Apalagi, selama ini para calon jamaah haji tidak pernah diberi laporan secara rinci tentang penggunaan bunga dari setoran awal yang diserahkannya. Padahal,  apabila jamaah haji sudah membayar setoran awal Rp25 juta dan harus menunggu selama 11 tahun untuk berangkat haji, maka bunga yang dihasilkan bisa mencapai puluhan juta. Tapi nyatanya tidak pernah ada transparansi tentang penggunaan itu dan tahu-tahu bunga milik jamaah sudah habis dengan alasan untuk pelayanan. “Itu kan tida transparan,” imbuh Busyro.

Kata Busyo, bunga dari BPIH itu jumlahnya cukup luar biasa.
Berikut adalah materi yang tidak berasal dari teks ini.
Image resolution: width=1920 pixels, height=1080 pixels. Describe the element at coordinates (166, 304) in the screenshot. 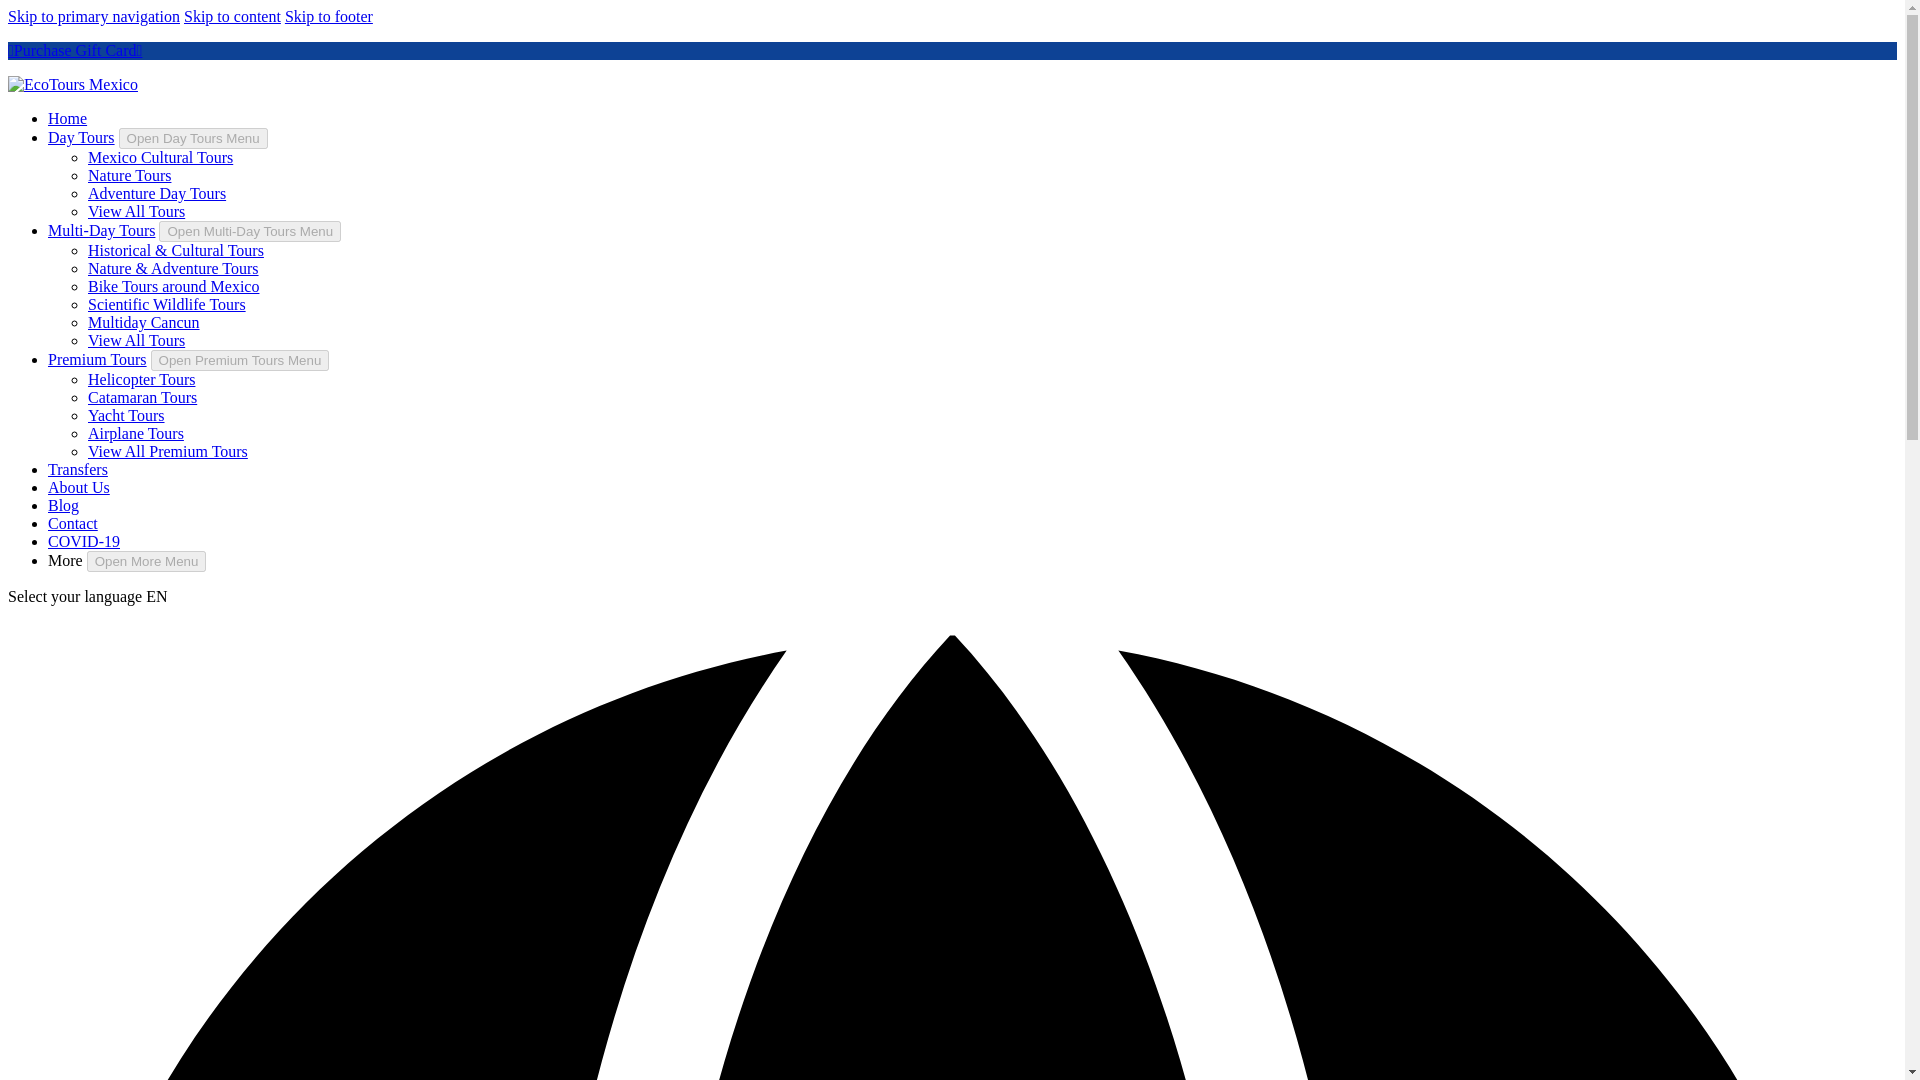

I see `Scientific Wildlife Tours` at that location.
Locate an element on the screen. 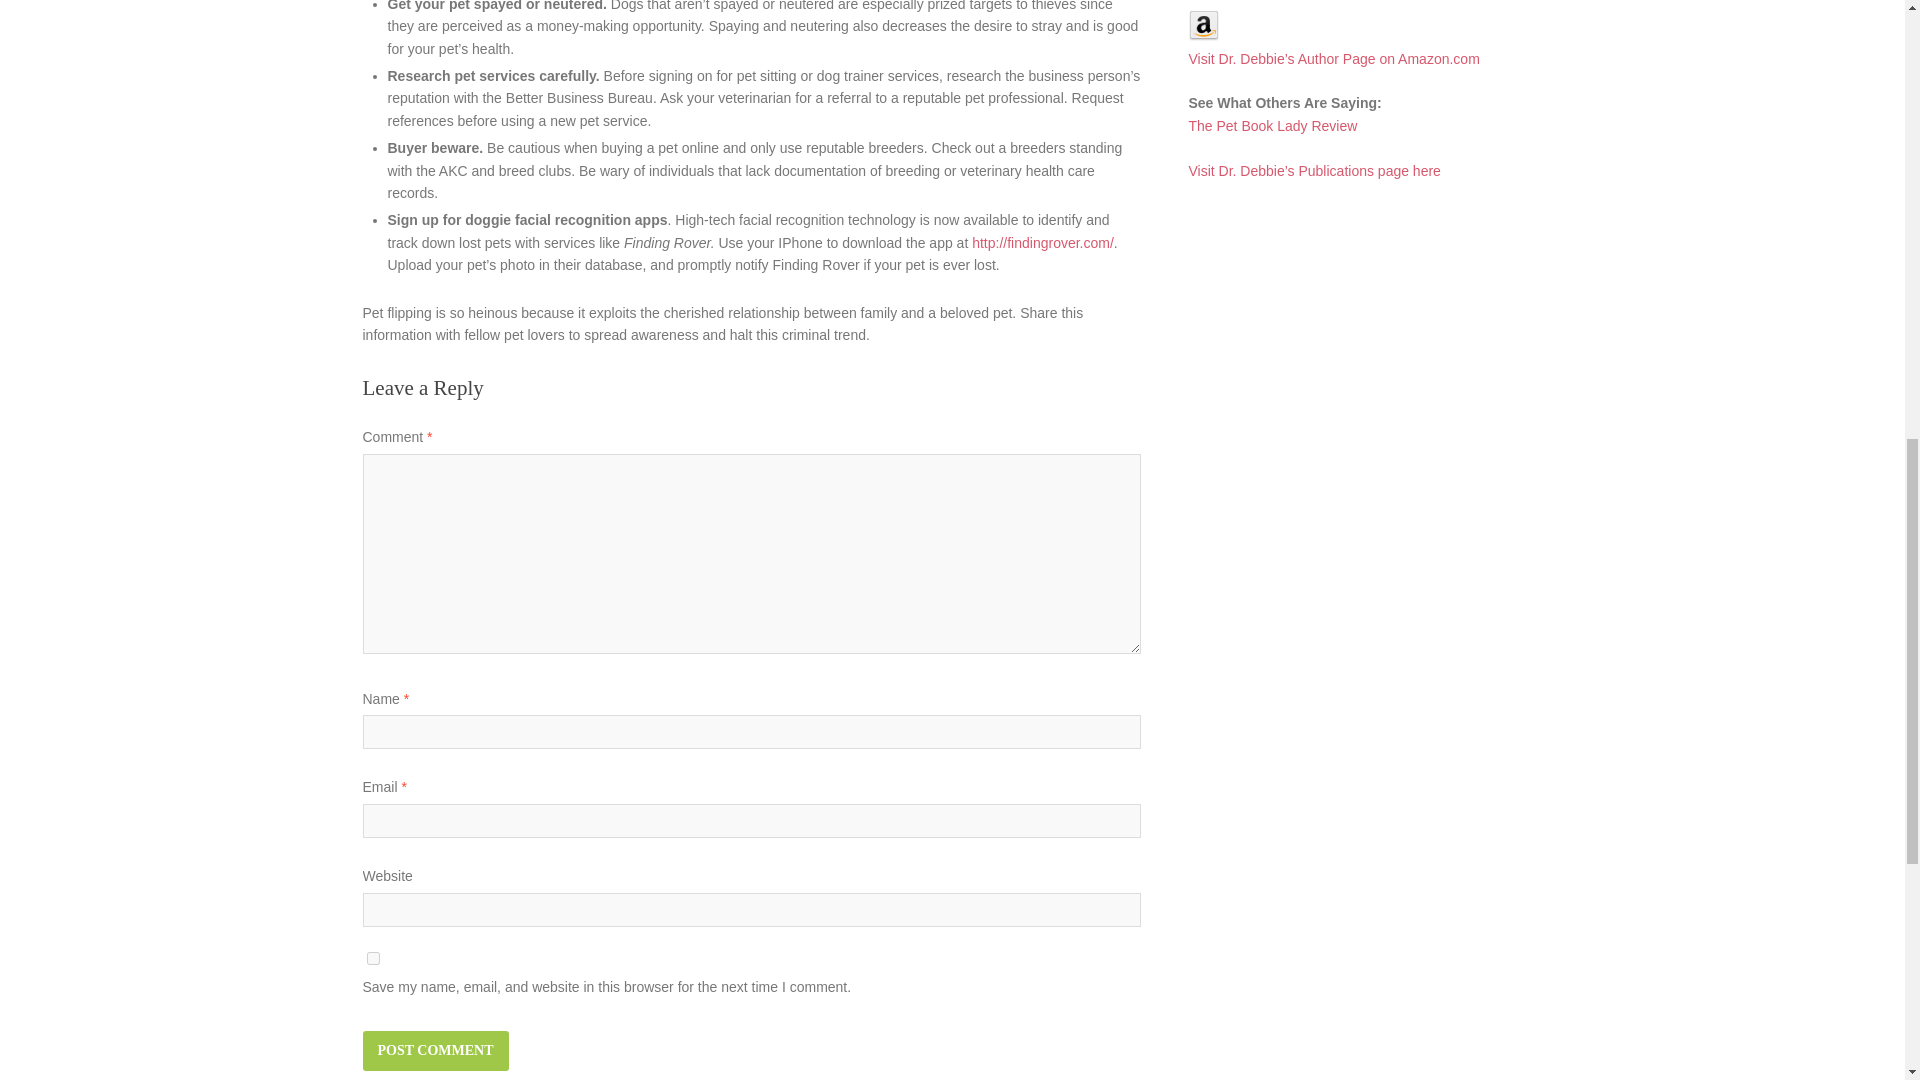  Post Comment is located at coordinates (435, 1051).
Saat ini sudah ada 1,6 juta calon jamaah haji yang mendaftar dan masuk dalam daftar antrian. Dari jumalah jumlah tersebut Busyro memperkirakan total setoran dana awal mencapat Rp38 triliun. Jadi bunga mencapai Rp1,7 triliun. “Ini yang kami minta untuk ditransparansikan,” imbuhnya.

Namun saat ditanya berapa lama waktu yang ideal untuk moratorium, Busyro belum bisa menentukan. Mantan Ketua KPK pengganti Antasari Azhar itu pun mengaku masih membuka pintu dialog dengan Kemenag untuk membahas berapa lama waktu yang ideal untuk moratorium.

Wacana penghentian sementara atau moratorium pendaftaran haji sejatinya sudah rame, sebelum meledak dari ucapan Wakil Ketua KPK Busyro Muqoddas. Beberapa bulan lalu, Pengurus Pusat Ikatan Persaudaraan Haji Indonesia (PP IPHI) sudah menyuarakan moratorium tersebut. Mereka berpendapat, pendaftaran haji lebih baik menggunakan siswa buka-tutup.

Ketua Umum PP IPHI Kurdi Mustafa di Jakarta kemarin (23/2) menuturkan, Kementerian Agama (Kemenag) terlalu mengada-ada jika sistem antrean disebut lebih baik ketimbang sistem buka-tutup. Dia mengakui, sebelum menggunakan sistem antrean, penyelenggaraan haji di negeri ini dilakukan dengan sistem buka-tutup.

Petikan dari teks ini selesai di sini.